下水路網での思わぬ再会

 受付係から紹介されたサイモンと組んで2日目、ユウは強烈な悪臭に耐えながら下水路に入った。馬鹿になった鼻が元に戻ったことで再び苦しむ羽目になったのである。


 しかし、ユウが苦しんでいるのは臭いだけではない。初日の収支を計算して判明した赤字にも顔をしかめている。特に松明たいまつに使うぼろ布が結構な額なのでこの出費が痛い。巡回の仕事だと冒険者ギルドからの報酬として銅貨4枚しかないが、満額もらえても足りなかった。駆除した害獣の報奨金が認められている理由を理解する。


 そこでユウは昨日サイモンが使い捨ての松明を使っていたことを思い出した。記憶によるとあの値段は銅貨1枚かそれ以下だ。数を増やすとかさばるので旅の途中は避けていたが、短期間定住して使うとなるとあちらの方が使い勝手は良いし、何より懐に優しい。
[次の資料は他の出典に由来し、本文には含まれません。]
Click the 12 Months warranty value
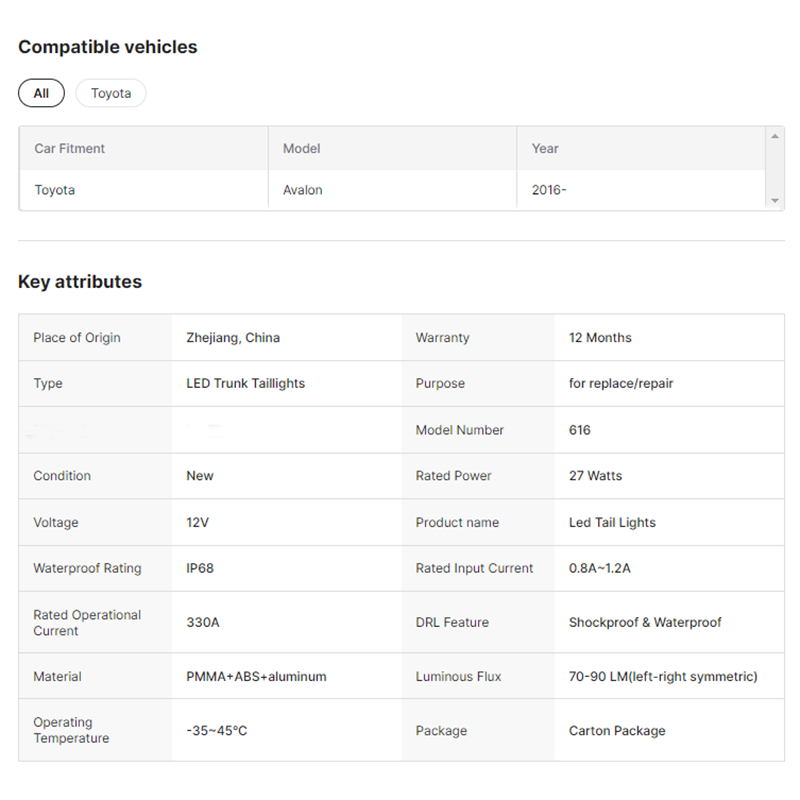 tap(600, 337)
 改善点を頭の中に留めておきながらユウは下水路の歩道を歩いた。この日も朝一番からサイモンの指示を聞いて右に左に進む。たまに出会う動物もいるが、大半は人間の姿を見ると逃げるので戦うことはほとんどない。苦労せずに済むならとユウも見逃していた。


 そうしてユウが淡々と脚を動かしていると、サイモンから声をかけられる。


「おい、もっと見つけた害獣を積極的に倒せよ」


「どうしてですか?」


「巡回の報酬だけじゃ足りねーだろうが。この仕事だと、どれだけ害獣を倒せるかで実入りが決まるんだからよ」


「こっちを襲ってこないのにわざわざ仕掛ける気にはなれないですよ。それに、倒しても僕の収入にならないですし。サイモンさんだったら、自分の収入にならないのに害獣を積極的に倒しにいきますか?」


「チッ、口の減らねーヤツだぜ。おら、次を左に曲がれ」


 面白くなさそうなサイモンの指示に従ってユウは枝分かれしている下水路の1つに入った。そこは歩道の幅が1レテム程度の小さめな下水路だ。壁や天井を見ると古いらしく、あちこちが傷んでいたり一部欠けていたいりする。
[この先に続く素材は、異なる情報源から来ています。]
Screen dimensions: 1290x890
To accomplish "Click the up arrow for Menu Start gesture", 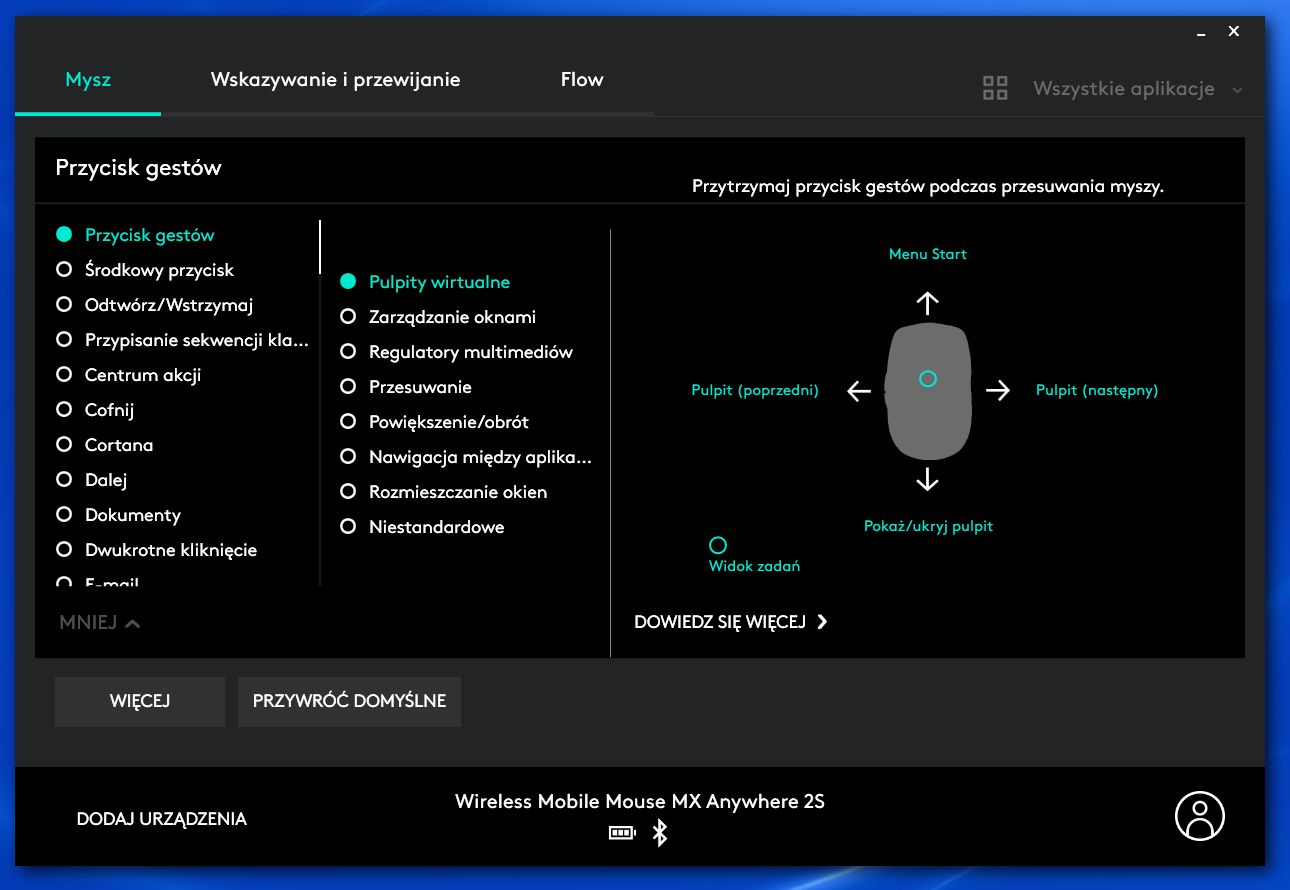I will pyautogui.click(x=927, y=303).
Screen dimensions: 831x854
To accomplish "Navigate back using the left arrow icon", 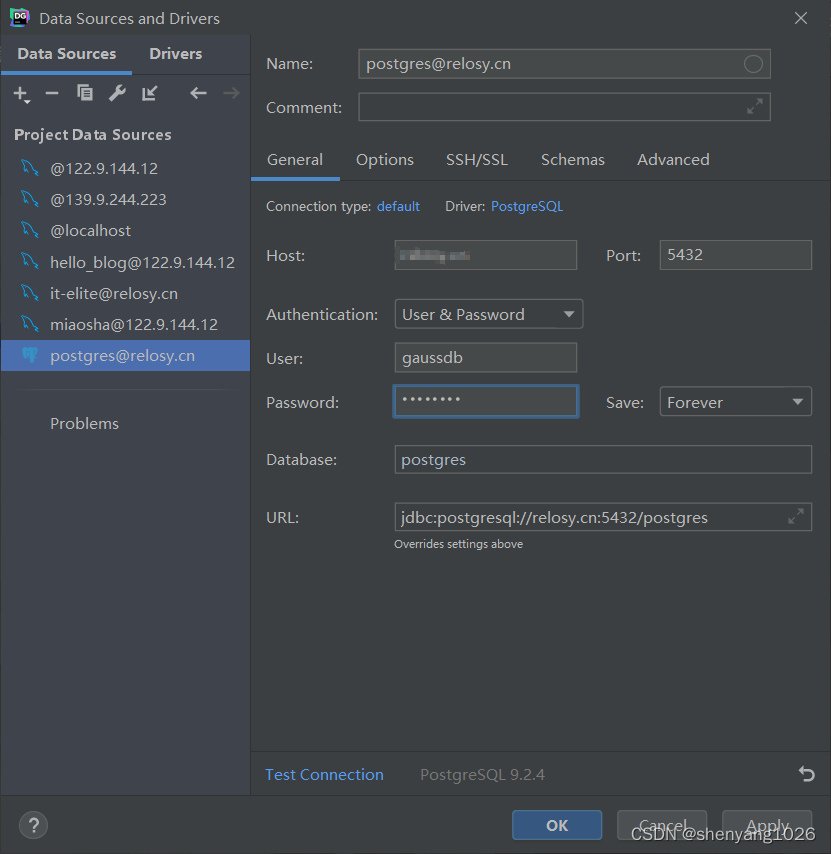I will (198, 93).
「こういう古い下水路ってどのくらい前からあるのかなぁ」


「何百年も前からだろ。この幹線下水路はかなり古いらしいからな」


「これってそんなに古いんですか?」


「昔この都市が拡張されたときに造られたんだから古いに決まってるだろう。枝分かれしてる小さい下水路は同じ時期か、後から作られたもんらしい」


「サイモンさん、詳しいんですね」


「はっ、あたりめーだろ。何年ここで働いてると、ん?」


 松明を掲げてしゃべるサイモンが黙ると同時にユウも気付いた。ずっと前の方から何か音が聞こえたのだ。2人とも黙って前方へと顔を向ける。すると、小さく甲高い鳴き声がいくつも耳に入ってきた。どちらともなく2人は顔を見合わせる。


「動物の鳴き声ですよね? 何が鳴いているのかな。近づいて来ている?」


「おい、マジかよ。ヤベェぞ。ありゃ敏捷鼠ラピッドラットの群れじゃねぇか」


「群れですか?」


「そうだ。猫みたいにでかいから1匹だけでもめんどくせぇってのに、あんなのに群れて襲われたらたまんねぇぞ。おい、巡回は中止だ。逃げるぞ」


「はい!」


 いつもの傲慢な態度ではなく、顔を青くしたサイモンが踵を返して来た道を戻り始めた。ユウも小走りでそれに続く。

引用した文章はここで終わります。